Unfortunately, many people who realize that data mining is designed for such challenges may be missing background insight that is
key to exploiting such methods. Most often overlooked is the fact that excellent calculations will rarely rescue weak data. Grasping
pharmacophore effects from a screening study requires data sets that are strategically sensitive to variations in molecular effects that
dictate physiology. In order for a given chemical to exert specific biochemical activity, it must have the right solubility profile to be
available to those biomolecules that must collectively admit, transport and bind the modulator in order to effect applicable bioactivity.
Ligand solubility is determined by chemical substructures. Furthermore, every relevant intermolecular interaction is directly
influenced by ligand chemical composition. Thus, if one knows which chemical substructures balance appropriate solubility with the
interactions required to reach and bind the biomolecular target, one should be able to predict ligand activity.
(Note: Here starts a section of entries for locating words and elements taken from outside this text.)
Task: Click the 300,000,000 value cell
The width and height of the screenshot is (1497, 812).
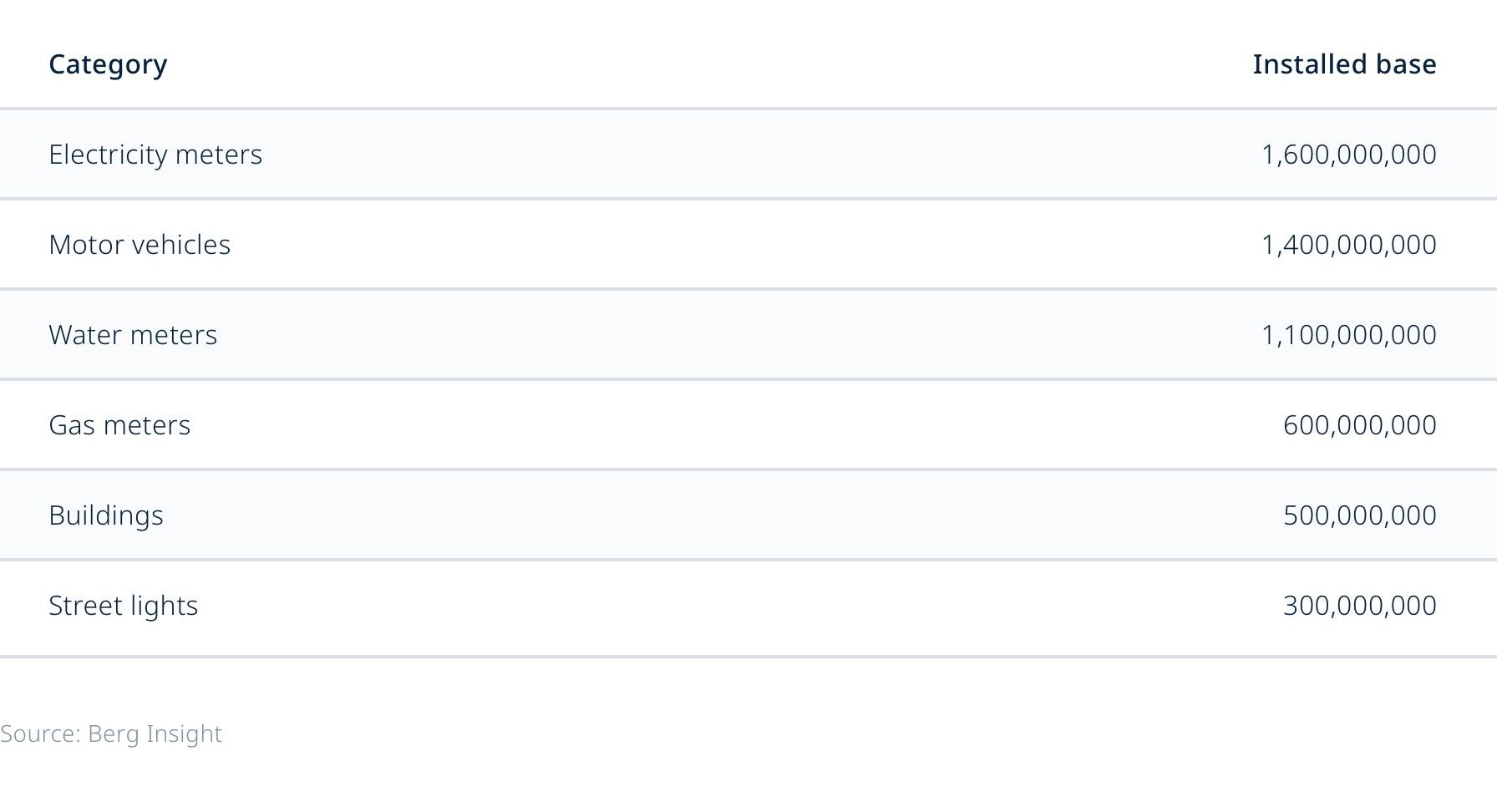Action: pos(1359,606)
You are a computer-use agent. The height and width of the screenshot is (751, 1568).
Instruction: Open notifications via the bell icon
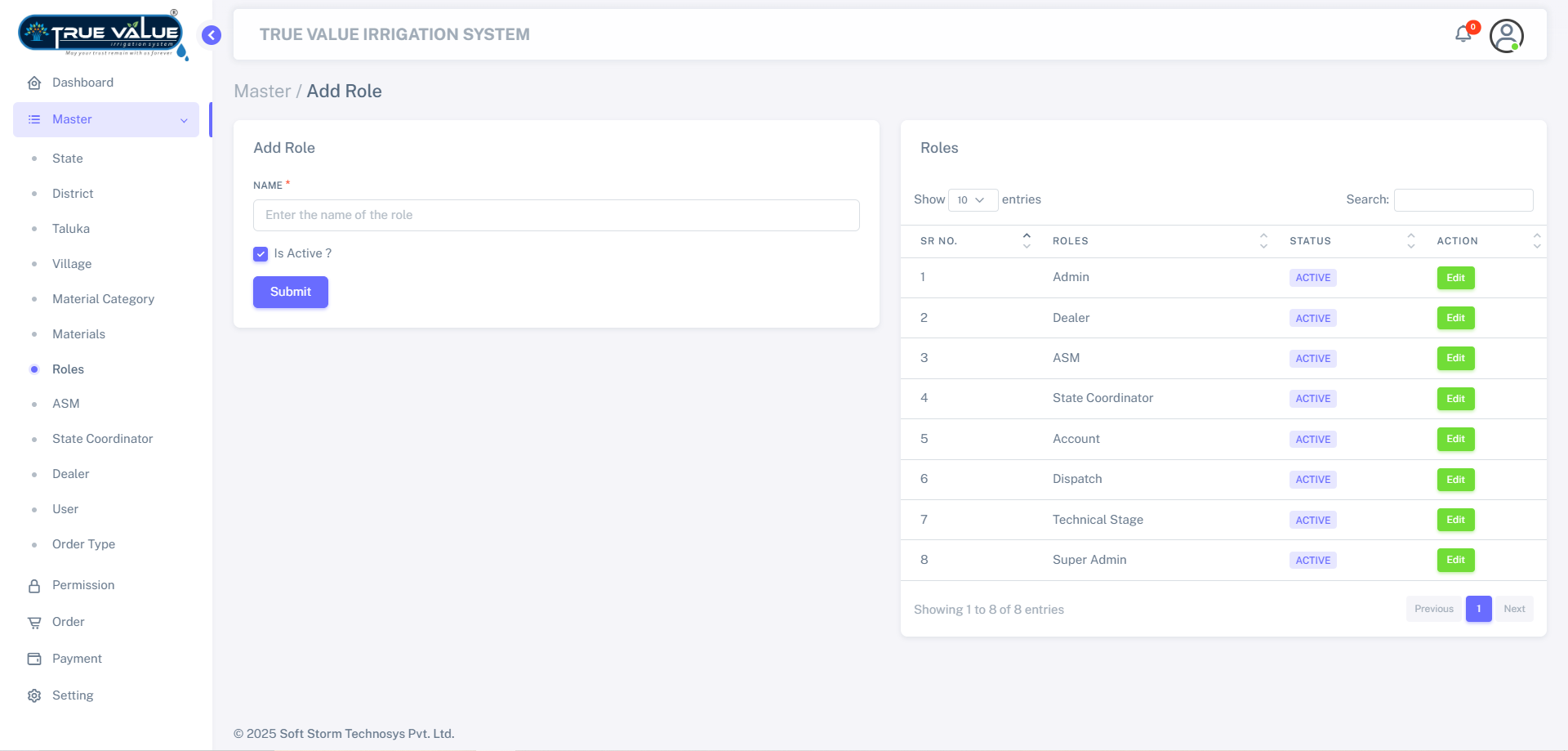[x=1464, y=34]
This is the essence of
rational drug design and is, furthermore, the type of insight that careful mining of a well crafted data set should yield.
A thorough discourse on 'careful' data mining, would take up much more than the space available to an editorial like this, but of more
immediate interest to non-informaticians who design chemical screens would be a quick synopsis of what well crafted data sets might
look like.
To a significant extent, the data set will depend on whether one is trying to refine one's knowledge of the target specific SAR in a
system, or if one is searching de novo for promising new chemotypes with activity toward a given phenotype. Ultimately, the strategy
lies in giving the informatician the right spread of data to partition the global bioactivity measurement into contributing factors.
In the simpler case where a chemotype family of interest has already been identified, the set of compounds screened should focus on
chemicals with the desired core scaffold (or close variants thereof) so that subsequent data analysis will be emphasize SAR within that
family and avoid informational contamination from other mechanisms of action. However, it can help to retain a small population of
compounds derived from chemical families that likely act via distinct mechanisms; this enables computational differentiation not only
between chemical properties that influence whether a given compound is active, but also perception of attributes that push modulators
toward one mechanism over another. Secondly, although it may seem counter-intuitive to populate your screen with compounds
known to have marginal solubility, membrane permeability or transport efficacy, a data set that includes them will also produce
analysis that can distinguish molecular properties that favor target-specific interactions, versus those that amplify bioactivity simply by
ensuring greater compound availability to the target.
For speculative preliminary studies, systematic screening set selection reflects other considerations. Unlike targeted screening, the
useful information from general preliminary screens is enhanced by embracing broad chemical functionality to reduce the number of
potentially relevant chemotypes that are overlooked. Preliminary screens should also rigorously eschew compounds with poor ADME
properties, since at this early stage there is little benefit in degrading chemotype-specific assessments with inactivity arising from
factors other than target-compatibility. Resulting SAR analysis may blend factors that reflect target-specific effects with deliverability,
but at least will lay a solid foundation for subsequent targeted lead discovery and refinement studies.